## Source text
>>>>
Sea trout

Sea trout. Photo: Øyvind Solem /NINA.

Sea trout

What are sea trout?

Sea trout are a form of trout (Salmo trutta) that choose to migrate out to sea to increase their food supply. Both sea trout and resident brown trout spawn in freshwater, and they can originate from the same parents. Immature sea trout can stay in the sea for several months or years, and some sea trout move between freshwater and the sea every year. Sea trout usually grow much faster and larger, and produce more eggs, than resident brown trout that stay in freshwater their whole life. This means that sea trout are important for maintaining good populations of large trout in Norwegian catchments.

The life history of sea trout and resident brown trout. The life history of sea trout and resident brown trout.

Why study sea trout?

Many Norwegian sea trout populations have experienced severe declines due to man-made problems in both freshwater and at sea. In order to ensure healthy sea trout populations for the future, it is important understand which problems threaten local sea trout populations.

Monitoring of sea trout

The Norwegian Institute for Nature Research uses several methods to monitor the status of sea trout populations. Current research activities include monitoring sea trout migration patterns, surveying juvenile stocks, assessing spawning stocks, evaluating age/growth rates, and modelling population dynamics.

Sea trout migration patterns

Since 2014, the Norwegian Institute for Nature Research has studied the migration patterns of sea trout in multiple catchments. Sea trout are marked with a PIT (passively integrated transponders) tags that record their movements out to sea and back to freshwater when they pass underwater antennas at river mouths. During their marine migrations, sea trout need to find food to maximize their growth, while also being exposed to multiple threats from parasites (e.g. salmon lice), predation (e.g. birds, large fish, marine mammals) and marine fishing. For many catchments, this results in only 25-40% of sea trout returning to freshwater each year.
<<<<
Records excerpted from a collection:
>>>>
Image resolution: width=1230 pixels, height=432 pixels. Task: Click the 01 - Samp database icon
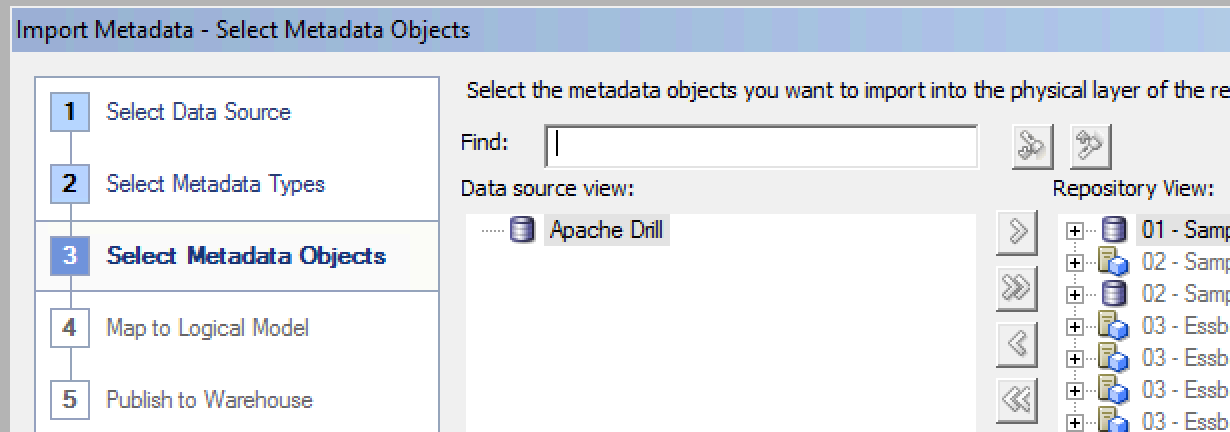1114,231
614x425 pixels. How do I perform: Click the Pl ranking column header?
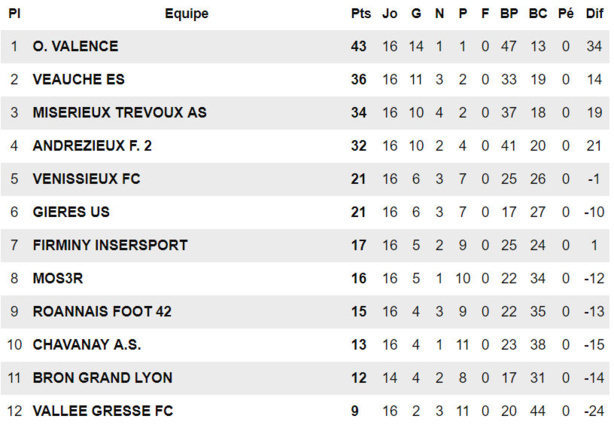14,14
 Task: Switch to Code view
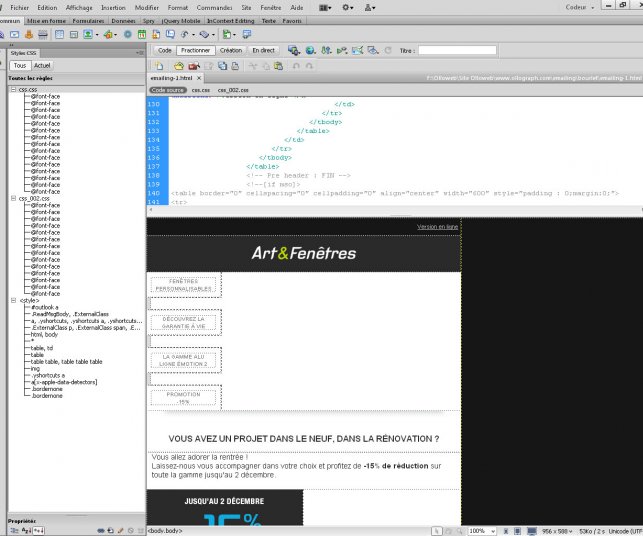pos(164,49)
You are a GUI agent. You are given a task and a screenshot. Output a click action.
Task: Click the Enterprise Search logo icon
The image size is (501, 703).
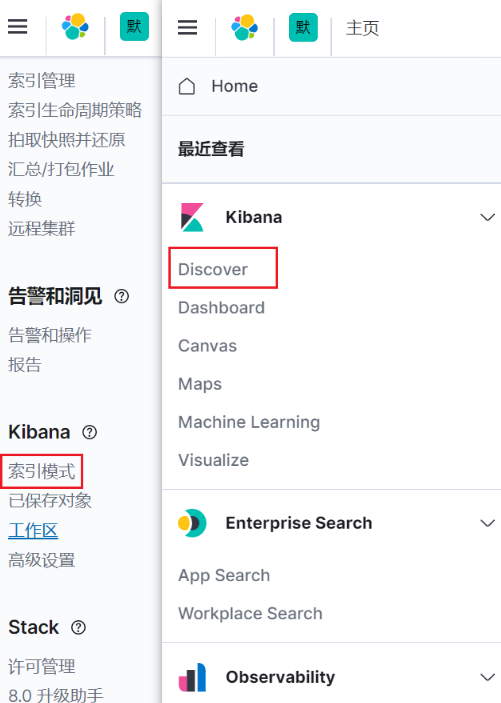click(192, 523)
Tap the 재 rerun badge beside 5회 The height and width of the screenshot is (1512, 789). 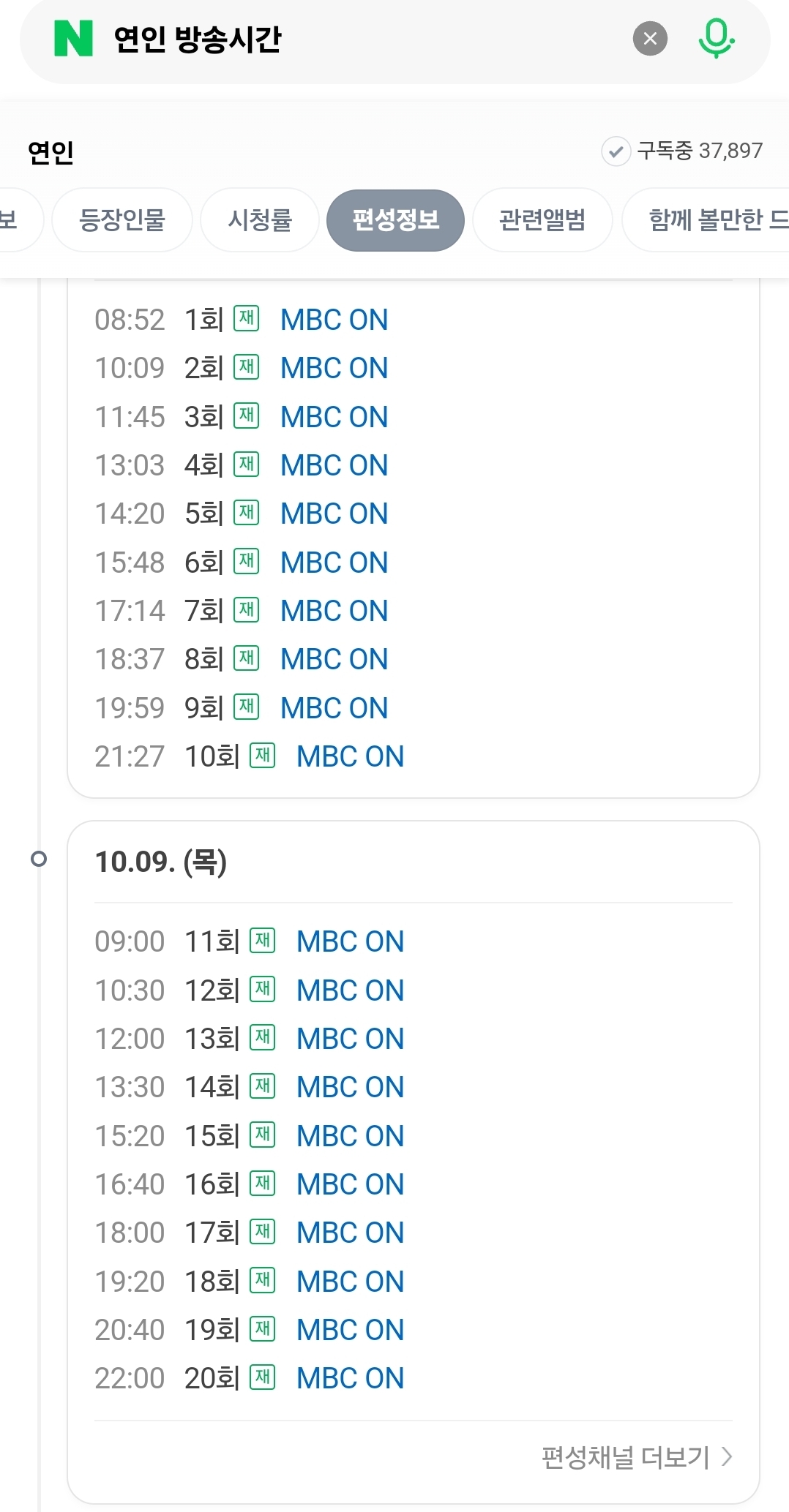[247, 513]
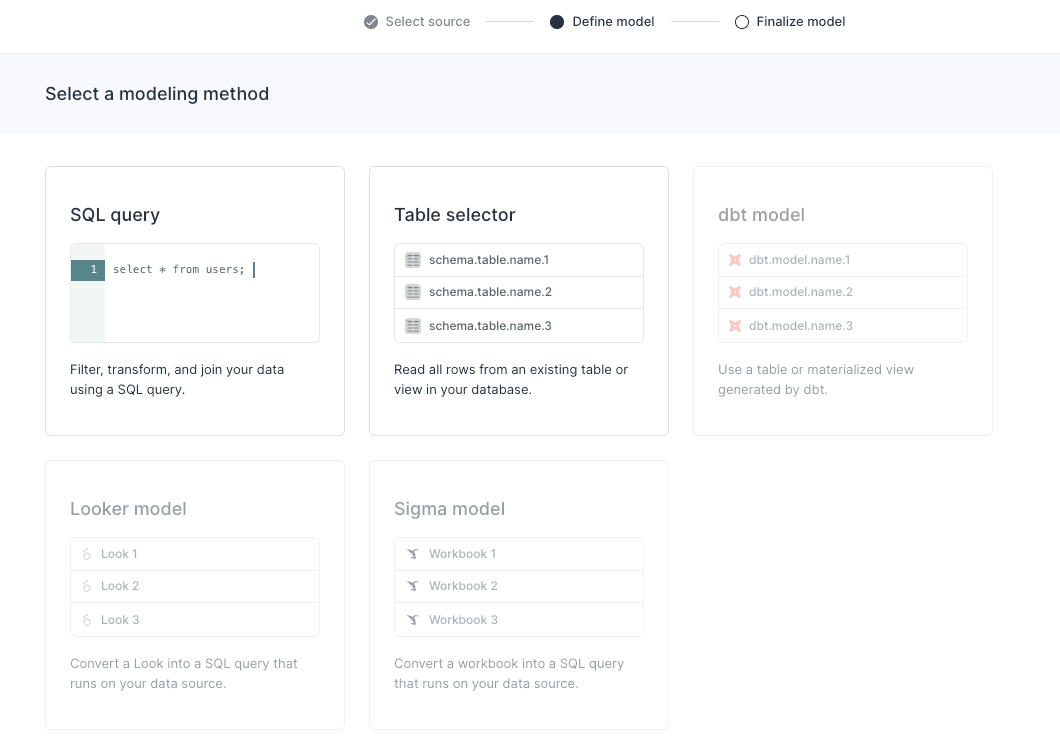Click the Looker icon beside Look 3
Screen dimensions: 1060x750
point(89,619)
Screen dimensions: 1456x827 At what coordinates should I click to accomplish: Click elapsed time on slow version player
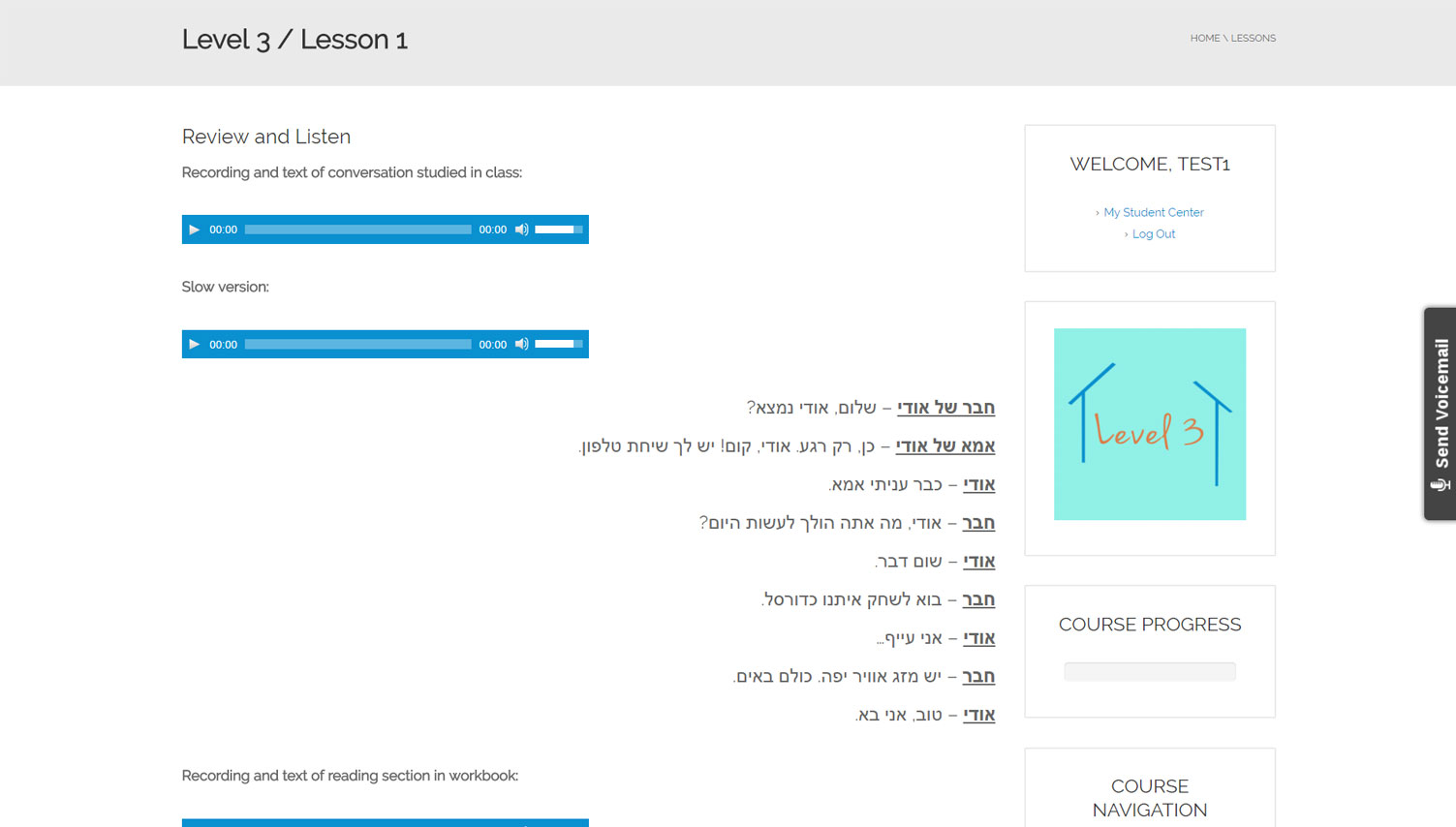pyautogui.click(x=223, y=345)
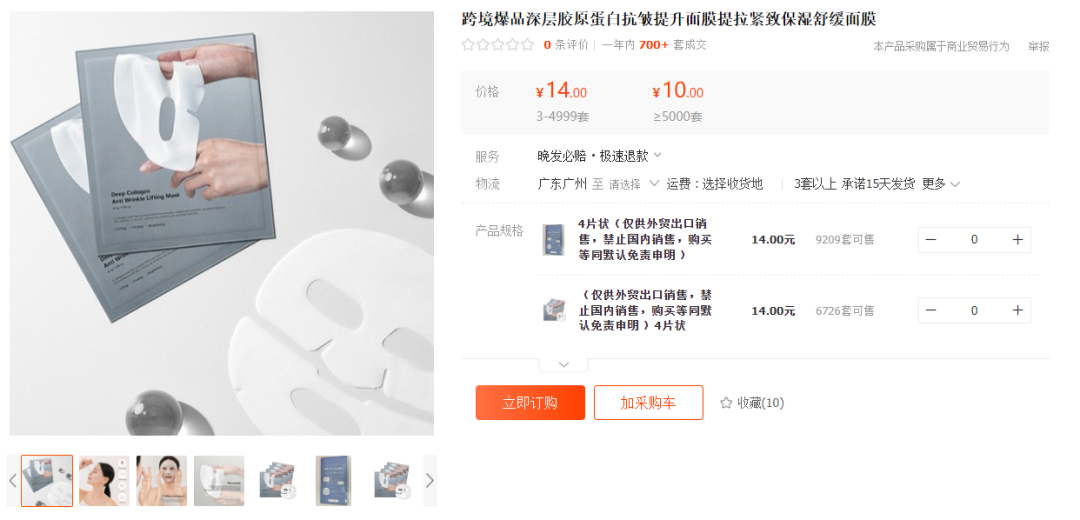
<<<<
## Your instructions
From the sea trout text above, list every current research activity that the Norwegian Institute for Nature Research is said to use in monitoring sea trout populations.

## Reply to the exercise
- Monitoring sea trout migration patterns
- Surveying juvenile stocks
- Assessing spawning stocks
- Evaluating age/growth rates
- Modelling population dynamics